*** Block opens ***

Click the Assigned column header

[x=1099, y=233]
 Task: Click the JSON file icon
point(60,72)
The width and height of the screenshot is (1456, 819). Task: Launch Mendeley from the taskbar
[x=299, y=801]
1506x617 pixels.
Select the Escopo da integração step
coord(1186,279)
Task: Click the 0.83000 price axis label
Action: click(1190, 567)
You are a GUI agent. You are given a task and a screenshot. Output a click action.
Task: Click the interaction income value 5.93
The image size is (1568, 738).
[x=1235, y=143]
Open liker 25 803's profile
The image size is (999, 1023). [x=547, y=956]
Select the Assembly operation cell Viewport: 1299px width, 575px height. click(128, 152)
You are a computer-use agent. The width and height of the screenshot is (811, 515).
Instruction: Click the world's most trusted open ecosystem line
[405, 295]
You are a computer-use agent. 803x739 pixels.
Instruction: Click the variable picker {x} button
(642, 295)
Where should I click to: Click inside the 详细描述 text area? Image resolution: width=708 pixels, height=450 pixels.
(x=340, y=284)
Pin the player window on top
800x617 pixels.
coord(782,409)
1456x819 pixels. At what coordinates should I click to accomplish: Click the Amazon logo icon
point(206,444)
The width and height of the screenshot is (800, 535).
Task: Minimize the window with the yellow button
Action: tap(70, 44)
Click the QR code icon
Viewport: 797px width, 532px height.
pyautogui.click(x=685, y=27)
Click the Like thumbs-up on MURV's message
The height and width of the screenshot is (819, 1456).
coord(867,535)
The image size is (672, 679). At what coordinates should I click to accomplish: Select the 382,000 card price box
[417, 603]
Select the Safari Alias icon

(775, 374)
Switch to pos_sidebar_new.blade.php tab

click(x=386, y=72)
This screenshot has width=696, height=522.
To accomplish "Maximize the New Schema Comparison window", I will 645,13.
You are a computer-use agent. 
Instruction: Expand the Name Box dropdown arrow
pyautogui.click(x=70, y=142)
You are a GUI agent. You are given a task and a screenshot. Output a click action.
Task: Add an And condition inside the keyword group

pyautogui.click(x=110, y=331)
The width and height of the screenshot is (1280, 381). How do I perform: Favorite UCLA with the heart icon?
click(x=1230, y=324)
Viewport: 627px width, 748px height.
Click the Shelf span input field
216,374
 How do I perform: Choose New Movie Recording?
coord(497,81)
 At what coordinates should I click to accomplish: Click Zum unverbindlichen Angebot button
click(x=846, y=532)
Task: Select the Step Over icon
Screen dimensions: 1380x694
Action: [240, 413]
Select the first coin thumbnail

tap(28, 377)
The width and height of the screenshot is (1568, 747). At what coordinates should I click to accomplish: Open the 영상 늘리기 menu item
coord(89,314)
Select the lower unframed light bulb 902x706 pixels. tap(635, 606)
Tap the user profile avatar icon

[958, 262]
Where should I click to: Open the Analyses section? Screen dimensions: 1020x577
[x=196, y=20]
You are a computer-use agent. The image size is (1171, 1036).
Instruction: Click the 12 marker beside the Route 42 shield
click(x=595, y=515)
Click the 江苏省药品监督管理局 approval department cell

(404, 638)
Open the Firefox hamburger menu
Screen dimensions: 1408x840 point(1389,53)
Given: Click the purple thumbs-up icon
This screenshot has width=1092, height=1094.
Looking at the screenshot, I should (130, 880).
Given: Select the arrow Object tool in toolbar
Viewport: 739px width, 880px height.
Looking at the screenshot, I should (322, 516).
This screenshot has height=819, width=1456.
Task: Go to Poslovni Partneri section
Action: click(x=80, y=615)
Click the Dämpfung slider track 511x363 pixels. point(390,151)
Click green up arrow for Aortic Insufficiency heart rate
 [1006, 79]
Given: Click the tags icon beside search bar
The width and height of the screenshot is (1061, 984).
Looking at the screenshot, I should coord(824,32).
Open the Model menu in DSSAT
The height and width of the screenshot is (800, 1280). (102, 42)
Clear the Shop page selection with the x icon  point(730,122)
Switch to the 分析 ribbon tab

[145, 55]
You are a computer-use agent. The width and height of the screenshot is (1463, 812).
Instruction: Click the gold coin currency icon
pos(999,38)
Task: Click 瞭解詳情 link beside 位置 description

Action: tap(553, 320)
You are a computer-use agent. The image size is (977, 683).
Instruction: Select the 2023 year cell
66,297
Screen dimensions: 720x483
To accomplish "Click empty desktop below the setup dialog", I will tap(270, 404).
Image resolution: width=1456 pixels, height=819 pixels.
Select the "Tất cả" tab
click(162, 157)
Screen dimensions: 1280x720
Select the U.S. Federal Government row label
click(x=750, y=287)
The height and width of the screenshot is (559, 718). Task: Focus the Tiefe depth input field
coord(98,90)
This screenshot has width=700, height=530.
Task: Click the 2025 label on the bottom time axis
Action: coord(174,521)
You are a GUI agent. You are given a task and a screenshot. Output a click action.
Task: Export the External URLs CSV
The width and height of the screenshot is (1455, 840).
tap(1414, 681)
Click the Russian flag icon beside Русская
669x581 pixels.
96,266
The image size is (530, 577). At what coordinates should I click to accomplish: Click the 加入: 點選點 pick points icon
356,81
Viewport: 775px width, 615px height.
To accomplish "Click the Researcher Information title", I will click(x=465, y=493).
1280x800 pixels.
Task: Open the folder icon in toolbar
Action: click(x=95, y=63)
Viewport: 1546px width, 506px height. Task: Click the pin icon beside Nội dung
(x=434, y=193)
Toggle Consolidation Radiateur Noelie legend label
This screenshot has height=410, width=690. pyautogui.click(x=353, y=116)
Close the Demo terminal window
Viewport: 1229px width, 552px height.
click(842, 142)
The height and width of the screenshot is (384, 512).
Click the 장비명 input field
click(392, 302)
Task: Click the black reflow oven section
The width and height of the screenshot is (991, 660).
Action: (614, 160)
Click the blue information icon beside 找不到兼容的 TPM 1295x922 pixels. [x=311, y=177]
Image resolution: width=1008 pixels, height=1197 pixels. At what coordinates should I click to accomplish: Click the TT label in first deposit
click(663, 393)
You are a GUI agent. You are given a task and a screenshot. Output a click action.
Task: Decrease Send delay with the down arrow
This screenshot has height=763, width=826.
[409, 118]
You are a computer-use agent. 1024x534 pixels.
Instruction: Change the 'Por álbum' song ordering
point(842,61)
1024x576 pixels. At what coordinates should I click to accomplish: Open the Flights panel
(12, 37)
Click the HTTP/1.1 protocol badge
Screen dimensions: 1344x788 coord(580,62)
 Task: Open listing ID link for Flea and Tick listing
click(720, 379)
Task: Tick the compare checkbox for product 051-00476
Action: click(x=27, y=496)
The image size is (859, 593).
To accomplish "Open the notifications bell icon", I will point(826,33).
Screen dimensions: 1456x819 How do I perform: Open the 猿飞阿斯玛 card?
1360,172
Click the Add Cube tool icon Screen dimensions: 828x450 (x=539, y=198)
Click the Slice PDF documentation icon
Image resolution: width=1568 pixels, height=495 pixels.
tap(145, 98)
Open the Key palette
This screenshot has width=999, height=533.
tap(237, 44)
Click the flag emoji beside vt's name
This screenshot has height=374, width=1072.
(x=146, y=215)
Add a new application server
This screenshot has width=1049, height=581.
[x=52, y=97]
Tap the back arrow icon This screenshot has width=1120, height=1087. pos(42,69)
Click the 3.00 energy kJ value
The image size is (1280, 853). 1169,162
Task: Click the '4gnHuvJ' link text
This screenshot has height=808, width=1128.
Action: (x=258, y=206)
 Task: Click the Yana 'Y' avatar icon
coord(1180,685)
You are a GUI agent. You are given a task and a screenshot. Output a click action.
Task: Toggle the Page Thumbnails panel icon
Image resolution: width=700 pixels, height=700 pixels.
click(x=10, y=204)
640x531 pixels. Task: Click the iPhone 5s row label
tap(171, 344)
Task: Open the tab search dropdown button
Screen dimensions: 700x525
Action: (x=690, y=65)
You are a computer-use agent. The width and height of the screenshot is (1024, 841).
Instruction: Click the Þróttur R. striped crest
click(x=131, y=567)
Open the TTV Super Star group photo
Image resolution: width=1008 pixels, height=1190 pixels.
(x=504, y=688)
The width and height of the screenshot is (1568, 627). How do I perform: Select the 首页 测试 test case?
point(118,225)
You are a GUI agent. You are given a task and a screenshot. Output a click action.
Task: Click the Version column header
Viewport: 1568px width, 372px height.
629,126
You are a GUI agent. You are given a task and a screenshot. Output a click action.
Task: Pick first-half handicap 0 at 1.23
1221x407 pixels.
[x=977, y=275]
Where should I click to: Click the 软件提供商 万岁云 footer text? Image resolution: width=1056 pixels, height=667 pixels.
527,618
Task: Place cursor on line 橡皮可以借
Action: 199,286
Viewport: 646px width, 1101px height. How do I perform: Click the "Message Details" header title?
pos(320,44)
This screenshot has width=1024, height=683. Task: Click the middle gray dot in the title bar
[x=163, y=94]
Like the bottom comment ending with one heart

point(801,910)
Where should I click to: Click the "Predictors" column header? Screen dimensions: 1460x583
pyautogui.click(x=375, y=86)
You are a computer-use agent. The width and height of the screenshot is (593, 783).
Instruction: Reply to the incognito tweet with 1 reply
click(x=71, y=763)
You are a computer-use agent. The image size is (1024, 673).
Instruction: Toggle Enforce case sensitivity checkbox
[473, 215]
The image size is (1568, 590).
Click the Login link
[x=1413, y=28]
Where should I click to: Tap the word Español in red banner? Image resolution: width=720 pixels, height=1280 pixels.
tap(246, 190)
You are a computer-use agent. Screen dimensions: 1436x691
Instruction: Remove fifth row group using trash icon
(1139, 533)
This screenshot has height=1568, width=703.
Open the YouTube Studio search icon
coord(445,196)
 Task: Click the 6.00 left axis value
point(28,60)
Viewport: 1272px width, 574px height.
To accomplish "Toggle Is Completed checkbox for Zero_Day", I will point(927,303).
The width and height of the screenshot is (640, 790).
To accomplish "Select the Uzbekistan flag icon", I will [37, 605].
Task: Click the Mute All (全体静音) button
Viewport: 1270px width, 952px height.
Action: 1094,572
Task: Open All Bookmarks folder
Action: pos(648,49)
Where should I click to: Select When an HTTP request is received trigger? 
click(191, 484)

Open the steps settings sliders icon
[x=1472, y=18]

*** Block closes ***

Task objective:
Could you copy exactly the lines from the first line of the records above through the line containing "1506x617 pixels.", both included, and nothing else?

Task result:
Click the Assigned column header

[x=1099, y=233]
 Task: Click the JSON file icon
point(60,72)
The width and height of the screenshot is (1456, 819). Task: Launch Mendeley from the taskbar
[x=299, y=801]
1506x617 pixels.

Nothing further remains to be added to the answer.